▸ THE TASK
Could you reproduce every record below exactly as it stands?
━━━━━━━━
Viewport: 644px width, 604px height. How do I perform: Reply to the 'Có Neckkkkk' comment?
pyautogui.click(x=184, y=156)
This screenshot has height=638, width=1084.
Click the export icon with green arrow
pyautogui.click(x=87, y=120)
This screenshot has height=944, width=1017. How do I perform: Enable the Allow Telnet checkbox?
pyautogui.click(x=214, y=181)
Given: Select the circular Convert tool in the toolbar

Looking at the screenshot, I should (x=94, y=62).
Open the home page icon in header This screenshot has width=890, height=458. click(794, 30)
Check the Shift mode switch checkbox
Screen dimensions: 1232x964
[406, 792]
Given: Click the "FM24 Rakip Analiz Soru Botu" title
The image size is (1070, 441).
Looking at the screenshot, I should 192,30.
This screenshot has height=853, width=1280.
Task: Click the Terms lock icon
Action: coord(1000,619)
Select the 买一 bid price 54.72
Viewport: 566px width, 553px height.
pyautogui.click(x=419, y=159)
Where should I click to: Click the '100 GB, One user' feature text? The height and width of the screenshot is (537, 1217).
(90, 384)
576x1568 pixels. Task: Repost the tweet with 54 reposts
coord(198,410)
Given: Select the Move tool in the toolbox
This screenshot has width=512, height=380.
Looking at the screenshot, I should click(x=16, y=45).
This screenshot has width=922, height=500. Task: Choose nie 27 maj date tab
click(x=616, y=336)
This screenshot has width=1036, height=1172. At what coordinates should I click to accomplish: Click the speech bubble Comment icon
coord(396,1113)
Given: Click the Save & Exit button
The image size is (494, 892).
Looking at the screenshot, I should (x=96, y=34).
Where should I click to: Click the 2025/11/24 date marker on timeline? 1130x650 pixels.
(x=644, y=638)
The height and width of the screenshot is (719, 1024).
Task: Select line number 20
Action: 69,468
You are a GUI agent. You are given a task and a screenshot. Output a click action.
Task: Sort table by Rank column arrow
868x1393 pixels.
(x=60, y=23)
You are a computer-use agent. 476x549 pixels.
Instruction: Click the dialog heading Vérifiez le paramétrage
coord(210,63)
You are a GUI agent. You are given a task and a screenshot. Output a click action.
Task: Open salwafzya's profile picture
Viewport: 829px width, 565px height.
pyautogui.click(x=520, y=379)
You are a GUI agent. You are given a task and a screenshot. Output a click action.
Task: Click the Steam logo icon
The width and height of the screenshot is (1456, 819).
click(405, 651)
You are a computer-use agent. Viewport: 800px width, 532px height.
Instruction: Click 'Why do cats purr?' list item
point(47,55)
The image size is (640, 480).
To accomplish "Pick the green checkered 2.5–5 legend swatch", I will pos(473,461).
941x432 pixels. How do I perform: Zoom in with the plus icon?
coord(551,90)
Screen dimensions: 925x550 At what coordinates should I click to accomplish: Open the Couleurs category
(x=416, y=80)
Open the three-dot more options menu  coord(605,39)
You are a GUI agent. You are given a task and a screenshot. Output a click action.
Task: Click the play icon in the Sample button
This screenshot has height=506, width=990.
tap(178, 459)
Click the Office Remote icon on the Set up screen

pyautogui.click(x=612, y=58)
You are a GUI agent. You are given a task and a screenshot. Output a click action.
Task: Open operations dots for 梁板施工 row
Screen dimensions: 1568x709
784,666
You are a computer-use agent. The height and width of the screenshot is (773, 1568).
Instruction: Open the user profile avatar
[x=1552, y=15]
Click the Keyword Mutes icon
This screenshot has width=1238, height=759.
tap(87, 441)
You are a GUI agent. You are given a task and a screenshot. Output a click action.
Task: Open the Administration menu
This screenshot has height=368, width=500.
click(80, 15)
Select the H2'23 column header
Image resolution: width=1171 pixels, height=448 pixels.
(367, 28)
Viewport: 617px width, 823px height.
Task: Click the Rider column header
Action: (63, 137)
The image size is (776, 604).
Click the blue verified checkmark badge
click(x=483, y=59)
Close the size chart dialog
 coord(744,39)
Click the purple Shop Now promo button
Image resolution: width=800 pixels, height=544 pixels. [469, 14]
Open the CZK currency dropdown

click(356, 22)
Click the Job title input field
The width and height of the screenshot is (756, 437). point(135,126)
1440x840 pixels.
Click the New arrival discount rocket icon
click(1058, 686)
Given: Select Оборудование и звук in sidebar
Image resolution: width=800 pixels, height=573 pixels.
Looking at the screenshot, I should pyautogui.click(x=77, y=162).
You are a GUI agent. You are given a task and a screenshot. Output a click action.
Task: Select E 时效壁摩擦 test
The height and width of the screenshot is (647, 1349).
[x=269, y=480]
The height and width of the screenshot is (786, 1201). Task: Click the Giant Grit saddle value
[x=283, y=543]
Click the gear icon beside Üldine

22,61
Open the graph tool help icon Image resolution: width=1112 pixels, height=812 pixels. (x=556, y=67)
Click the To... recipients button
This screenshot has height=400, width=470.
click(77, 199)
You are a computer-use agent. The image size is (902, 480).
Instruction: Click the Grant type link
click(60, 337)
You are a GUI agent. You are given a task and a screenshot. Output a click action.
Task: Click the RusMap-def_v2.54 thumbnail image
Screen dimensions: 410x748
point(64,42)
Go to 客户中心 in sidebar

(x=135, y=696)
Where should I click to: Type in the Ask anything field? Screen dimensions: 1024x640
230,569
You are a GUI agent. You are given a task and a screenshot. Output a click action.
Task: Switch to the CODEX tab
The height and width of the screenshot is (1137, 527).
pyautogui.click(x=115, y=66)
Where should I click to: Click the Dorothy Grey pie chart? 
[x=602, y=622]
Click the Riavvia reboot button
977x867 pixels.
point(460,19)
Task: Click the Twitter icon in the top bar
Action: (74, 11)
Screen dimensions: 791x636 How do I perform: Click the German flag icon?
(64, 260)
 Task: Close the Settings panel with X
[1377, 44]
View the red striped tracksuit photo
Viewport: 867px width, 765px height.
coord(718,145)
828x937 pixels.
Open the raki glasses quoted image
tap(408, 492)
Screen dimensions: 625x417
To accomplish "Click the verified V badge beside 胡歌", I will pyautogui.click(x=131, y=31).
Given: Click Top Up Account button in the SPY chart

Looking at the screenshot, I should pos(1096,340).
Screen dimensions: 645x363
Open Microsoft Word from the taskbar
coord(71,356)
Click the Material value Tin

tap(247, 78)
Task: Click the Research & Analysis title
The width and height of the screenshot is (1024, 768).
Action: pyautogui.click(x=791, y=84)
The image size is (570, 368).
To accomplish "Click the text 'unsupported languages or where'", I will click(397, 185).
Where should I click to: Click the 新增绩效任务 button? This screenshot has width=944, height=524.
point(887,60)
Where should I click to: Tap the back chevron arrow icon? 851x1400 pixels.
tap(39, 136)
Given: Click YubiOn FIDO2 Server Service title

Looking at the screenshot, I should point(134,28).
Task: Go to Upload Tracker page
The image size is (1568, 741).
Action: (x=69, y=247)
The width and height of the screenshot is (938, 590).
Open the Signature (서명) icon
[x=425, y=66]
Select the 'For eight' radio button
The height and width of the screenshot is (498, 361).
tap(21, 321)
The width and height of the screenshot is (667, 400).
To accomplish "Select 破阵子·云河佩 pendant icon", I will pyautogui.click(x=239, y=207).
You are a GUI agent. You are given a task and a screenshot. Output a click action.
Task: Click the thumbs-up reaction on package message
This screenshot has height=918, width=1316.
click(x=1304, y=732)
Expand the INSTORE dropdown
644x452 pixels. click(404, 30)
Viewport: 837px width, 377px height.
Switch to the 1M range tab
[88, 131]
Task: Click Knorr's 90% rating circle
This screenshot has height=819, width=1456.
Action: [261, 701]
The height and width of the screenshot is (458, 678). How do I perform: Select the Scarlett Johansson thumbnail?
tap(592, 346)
━━━━━━━━
▸ ANSWER TO THE PROBLEM
Viewport: 644px width, 604px height. How do I perform: Reply to the 'Có Neckkkkk' comment?
pyautogui.click(x=184, y=156)
This screenshot has height=638, width=1084.
Click the export icon with green arrow
pyautogui.click(x=87, y=120)
This screenshot has height=944, width=1017. How do I perform: Enable the Allow Telnet checkbox?
pyautogui.click(x=214, y=181)
Given: Select the circular Convert tool in the toolbar

Looking at the screenshot, I should (x=94, y=62).
Open the home page icon in header This screenshot has width=890, height=458. click(794, 30)
Check the Shift mode switch checkbox
Screen dimensions: 1232x964
[406, 792]
Given: Click the "FM24 Rakip Analiz Soru Botu" title
The image size is (1070, 441).
Looking at the screenshot, I should 192,30.
This screenshot has height=853, width=1280.
Task: Click the Terms lock icon
Action: coord(1000,619)
Select the 买一 bid price 54.72
Viewport: 566px width, 553px height.
pyautogui.click(x=419, y=159)
Where should I click to: Click the '100 GB, One user' feature text? The height and width of the screenshot is (537, 1217).
(90, 384)
576x1568 pixels. Task: Repost the tweet with 54 reposts
coord(198,410)
Given: Select the Move tool in the toolbox
This screenshot has width=512, height=380.
Looking at the screenshot, I should click(x=16, y=45).
This screenshot has width=922, height=500. Task: Choose nie 27 maj date tab
click(x=616, y=336)
This screenshot has width=1036, height=1172. At what coordinates should I click to accomplish: Click the speech bubble Comment icon
coord(396,1113)
Given: Click the Save & Exit button
The image size is (494, 892).
Looking at the screenshot, I should (x=96, y=34).
Where should I click to: Click the 2025/11/24 date marker on timeline? 1130x650 pixels.
(x=644, y=638)
The height and width of the screenshot is (719, 1024).
Task: Select line number 20
Action: 69,468
You are a GUI agent. You are given a task and a screenshot. Output a click action.
Task: Sort table by Rank column arrow
868x1393 pixels.
(x=60, y=23)
You are a computer-use agent. 476x549 pixels.
Instruction: Click the dialog heading Vérifiez le paramétrage
coord(210,63)
You are a GUI agent. You are given a task and a screenshot. Output a click action.
Task: Open salwafzya's profile picture
Viewport: 829px width, 565px height.
pyautogui.click(x=520, y=379)
You are a GUI agent. You are given a task and a screenshot. Output a click action.
Task: Click the Steam logo icon
The width and height of the screenshot is (1456, 819).
click(405, 651)
You are a computer-use agent. Viewport: 800px width, 532px height.
Instruction: Click 'Why do cats purr?' list item
point(47,55)
The image size is (640, 480).
To accomplish "Pick the green checkered 2.5–5 legend swatch", I will pos(473,461).
941x432 pixels. How do I perform: Zoom in with the plus icon?
coord(551,90)
Screen dimensions: 925x550 At what coordinates should I click to accomplish: Open the Couleurs category
(x=416, y=80)
Open the three-dot more options menu  coord(605,39)
You are a GUI agent. You are given a task and a screenshot. Output a click action.
Task: Click the play icon in the Sample button
This screenshot has height=506, width=990.
tap(178, 459)
Click the Office Remote icon on the Set up screen

pyautogui.click(x=612, y=58)
You are a GUI agent. You are given a task and a screenshot. Output a click action.
Task: Open operations dots for 梁板施工 row
Screen dimensions: 1568x709
784,666
You are a computer-use agent. The height and width of the screenshot is (773, 1568).
Instruction: Open the user profile avatar
[x=1552, y=15]
Click the Keyword Mutes icon
This screenshot has width=1238, height=759.
tap(87, 441)
You are a GUI agent. You are given a task and a screenshot. Output a click action.
Task: Open the Administration menu
This screenshot has height=368, width=500.
click(80, 15)
Select the H2'23 column header
Image resolution: width=1171 pixels, height=448 pixels.
(367, 28)
Viewport: 617px width, 823px height.
Task: Click the Rider column header
Action: (63, 137)
The image size is (776, 604).
Click the blue verified checkmark badge
click(x=483, y=59)
Close the size chart dialog
 coord(744,39)
Click the purple Shop Now promo button
Image resolution: width=800 pixels, height=544 pixels. [469, 14]
Open the CZK currency dropdown

click(356, 22)
Click the Job title input field
The width and height of the screenshot is (756, 437). point(135,126)
1440x840 pixels.
Click the New arrival discount rocket icon
click(1058, 686)
Given: Select Оборудование и звук in sidebar
Image resolution: width=800 pixels, height=573 pixels.
Looking at the screenshot, I should pyautogui.click(x=77, y=162).
You are a GUI agent. You are given a task and a screenshot. Output a click action.
Task: Select E 时效壁摩擦 test
The height and width of the screenshot is (647, 1349).
[x=269, y=480]
The height and width of the screenshot is (786, 1201). Task: Click the Giant Grit saddle value
[x=283, y=543]
Click the gear icon beside Üldine

22,61
Open the graph tool help icon Image resolution: width=1112 pixels, height=812 pixels. (x=556, y=67)
Click the To... recipients button
This screenshot has height=400, width=470.
click(77, 199)
You are a computer-use agent. The image size is (902, 480).
Instruction: Click the Grant type link
click(60, 337)
You are a GUI agent. You are given a task and a screenshot. Output a click action.
Task: Click the RusMap-def_v2.54 thumbnail image
Screen dimensions: 410x748
point(64,42)
Go to 客户中心 in sidebar

(x=135, y=696)
Where should I click to: Type in the Ask anything field? Screen dimensions: 1024x640
230,569
You are a GUI agent. You are given a task and a screenshot. Output a click action.
Task: Switch to the CODEX tab
The height and width of the screenshot is (1137, 527).
pyautogui.click(x=115, y=66)
Where should I click to: Click the Dorothy Grey pie chart? 
[x=602, y=622]
Click the Riavvia reboot button
977x867 pixels.
point(460,19)
Task: Click the Twitter icon in the top bar
Action: (74, 11)
Screen dimensions: 791x636 How do I perform: Click the German flag icon?
(64, 260)
 Task: Close the Settings panel with X
[1377, 44]
View the red striped tracksuit photo
Viewport: 867px width, 765px height.
coord(718,145)
828x937 pixels.
Open the raki glasses quoted image
tap(408, 492)
Screen dimensions: 625x417
To accomplish "Click the verified V badge beside 胡歌", I will pyautogui.click(x=131, y=31).
Given: Click Top Up Account button in the SPY chart

Looking at the screenshot, I should pos(1096,340).
Screen dimensions: 645x363
Open Microsoft Word from the taskbar
coord(71,356)
Click the Material value Tin

tap(247, 78)
Task: Click the Research & Analysis title
The width and height of the screenshot is (1024, 768).
Action: pyautogui.click(x=791, y=84)
The image size is (570, 368).
To accomplish "Click the text 'unsupported languages or where'", I will click(397, 185).
Where should I click to: Click the 新增绩效任务 button? This screenshot has width=944, height=524.
point(887,60)
Where should I click to: Tap the back chevron arrow icon? 851x1400 pixels.
tap(39, 136)
Given: Click YubiOn FIDO2 Server Service title

Looking at the screenshot, I should point(134,28).
Task: Go to Upload Tracker page
The image size is (1568, 741).
Action: (x=69, y=247)
The width and height of the screenshot is (938, 590).
Open the Signature (서명) icon
[x=425, y=66]
Select the 'For eight' radio button
The height and width of the screenshot is (498, 361).
tap(21, 321)
The width and height of the screenshot is (667, 400).
To accomplish "Select 破阵子·云河佩 pendant icon", I will pyautogui.click(x=239, y=207).
You are a GUI agent. You are given a task and a screenshot. Output a click action.
Task: Click the thumbs-up reaction on package message
This screenshot has height=918, width=1316.
click(x=1304, y=732)
Expand the INSTORE dropdown
644x452 pixels. click(404, 30)
Viewport: 837px width, 377px height.
Switch to the 1M range tab
[88, 131]
Task: Click Knorr's 90% rating circle
This screenshot has height=819, width=1456.
Action: [261, 701]
The height and width of the screenshot is (458, 678). How do I perform: Select the Scarlett Johansson thumbnail?
tap(592, 346)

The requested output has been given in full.